By 1910, there were more than a dozen bridges and tunnels crossing the East River of New York. But in 1900, there was just the Brooklyn Bridge. It carried a staggering amount of traffic, but clearly it wasn’t enough.

The first steam ferry service across the East River was initiated by Robert Fulton in 1814. By 1900, numerous ferries crossed from half a dozen ferry terminals on Manhattan to terminals in Brooklyn and Queens. In the Google map I created for my book Crossings, I added most of their routes. 

The ferries carried both people and horse-drawn carriages and wagons. There were three cabins on the modern ferries of 1900. On the main deck, a cabin was provided for each sex. Most likely it wasn’t modesty that necessitated providing a women’s cabin, but rather the appetite for cigar smoking among men. It was taken as a given that women didn’t smoke. But if by chance a woman did, she could go to the unisex upper-deck cabin. 
Between the two main-deck cabins, an open area ran the length of the ferry. This is where horse-drawn vehicles made the voyage. You can see horses in the first image.

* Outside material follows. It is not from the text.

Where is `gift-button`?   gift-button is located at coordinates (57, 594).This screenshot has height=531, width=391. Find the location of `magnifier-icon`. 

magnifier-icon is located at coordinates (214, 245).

Most of the freight that moved in and out of New York went by water. There was just one railroad freight line into Manhattan, and no line at all between Brooklyn and Queens on Long Island and the mainland. But there were small freight rail lines that served their factories. To move their freight cars to and from rail heads on the mainland—most often in New Jersey—they used barges laid with track known as car floats. These were loaded and unloaded at specialized docks. Then a tugboat would haul the barges to a similar dock at their destination.